Every record here must be copied exactly, except for the images it holds.

* _Recorded data_:
☆ ☆ ☆

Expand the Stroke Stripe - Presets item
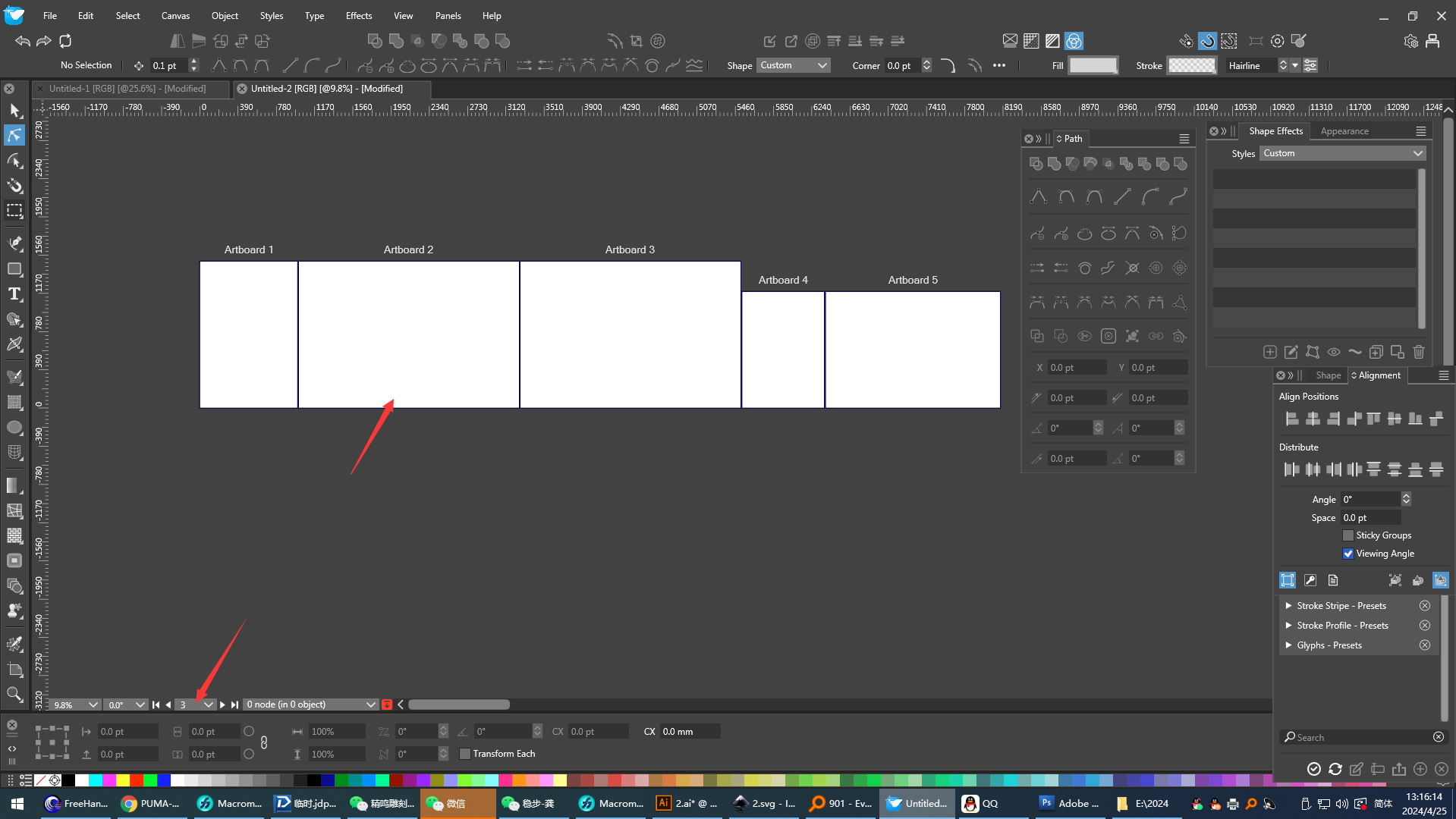1456x819 pixels. [1288, 606]
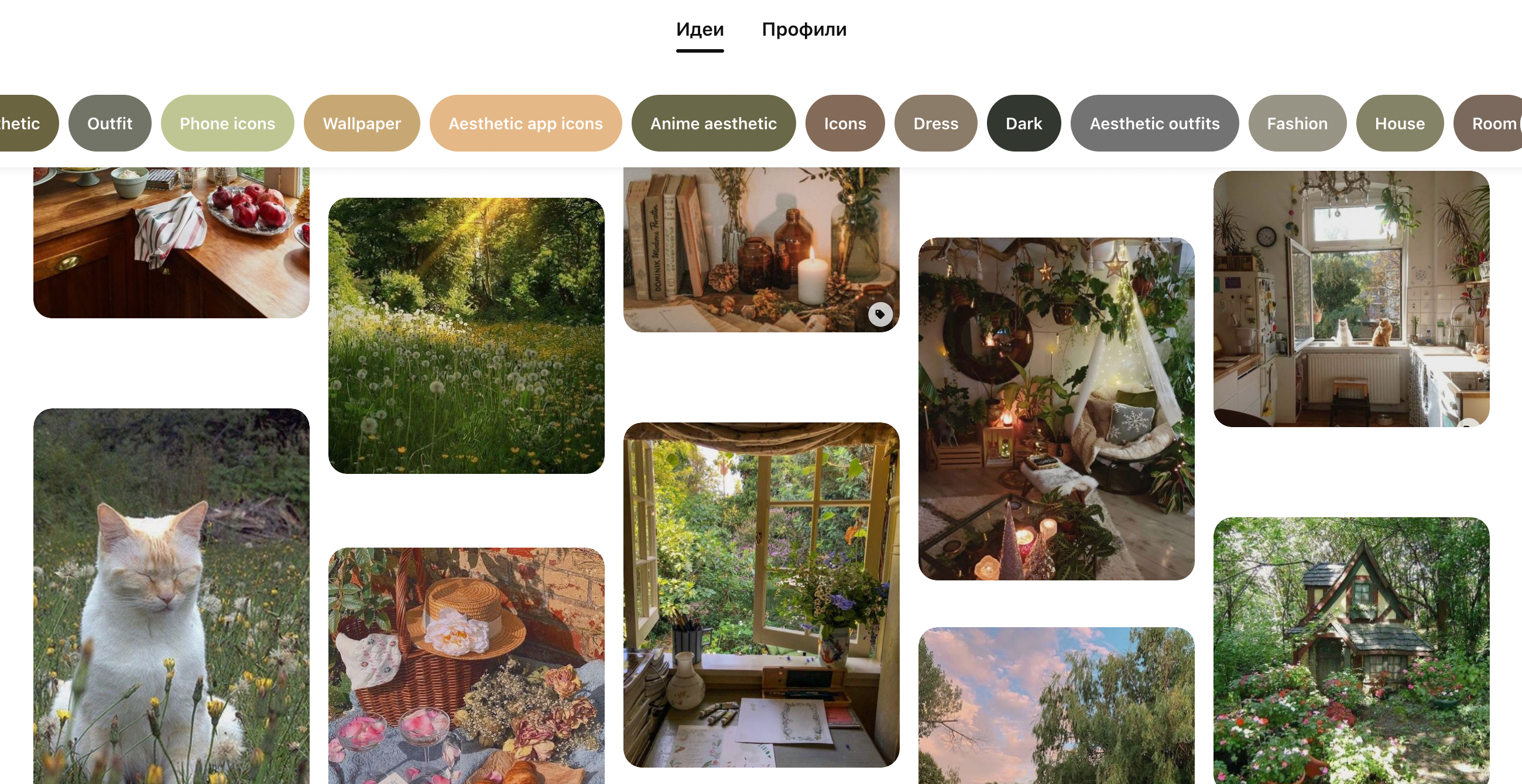1522x784 pixels.
Task: Select the Anime aesthetic category pill
Action: (713, 122)
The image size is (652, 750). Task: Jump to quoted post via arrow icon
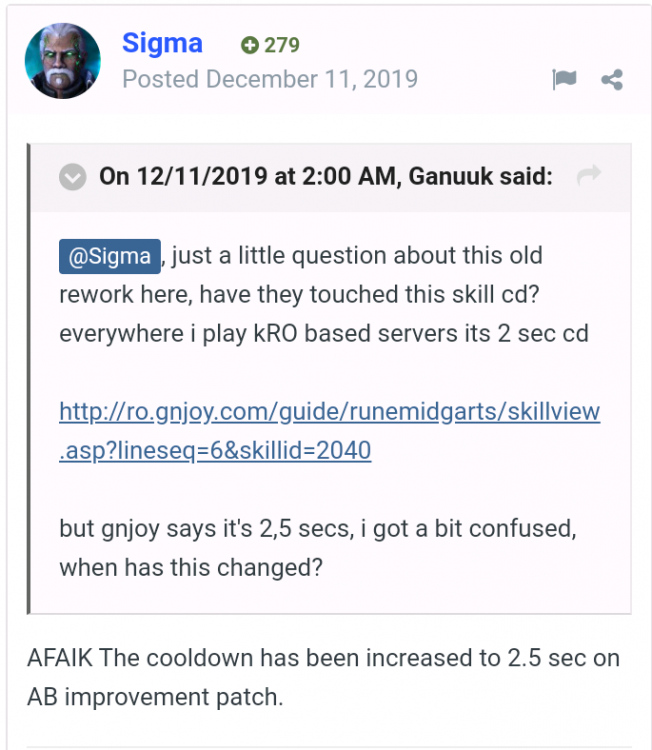pos(588,175)
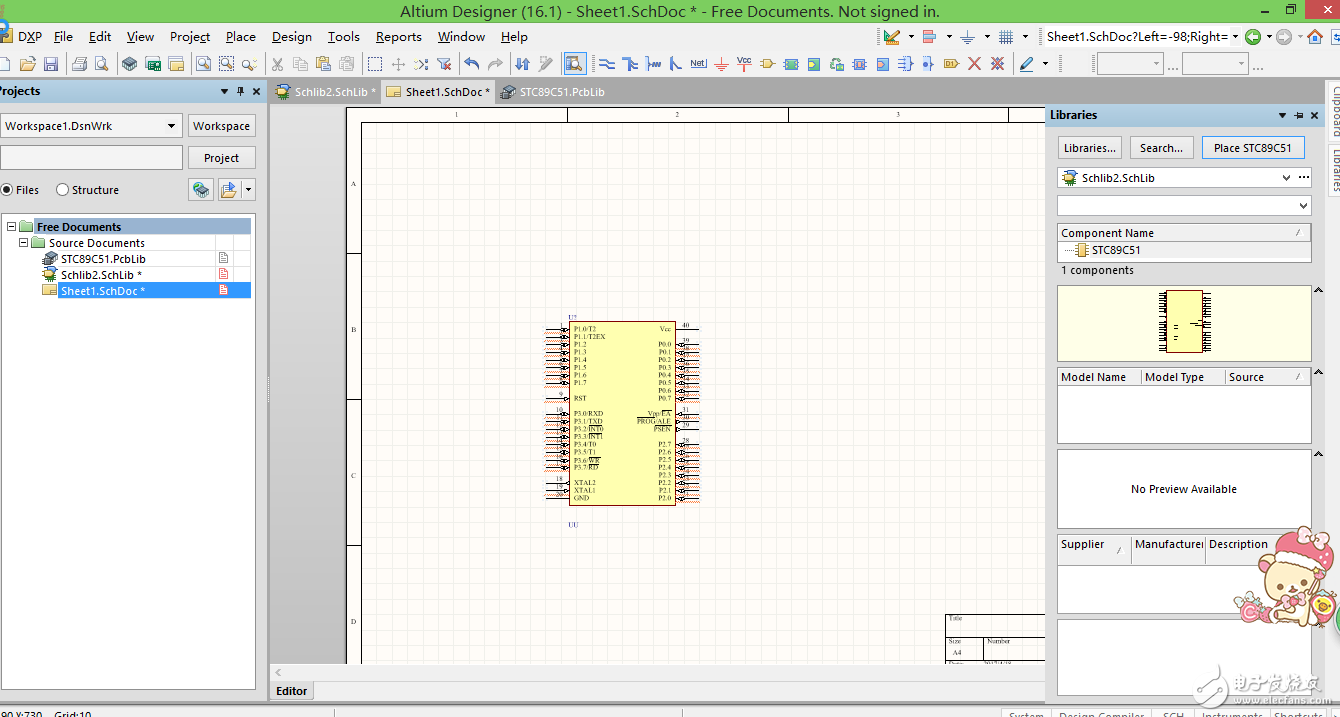Click the GND power port icon
The height and width of the screenshot is (717, 1340).
click(721, 64)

☆ ☆ ☆

* _Task result_:
Expand the Stroke Stripe - Presets item
1456x819 pixels. [1288, 606]
1522x784 pixels.
Task: Select the Anime aesthetic category pill
Action: (713, 122)
The image size is (652, 750). Task: Jump to quoted post via arrow icon
pos(588,175)
Click the GND power port icon
The height and width of the screenshot is (717, 1340).
click(721, 64)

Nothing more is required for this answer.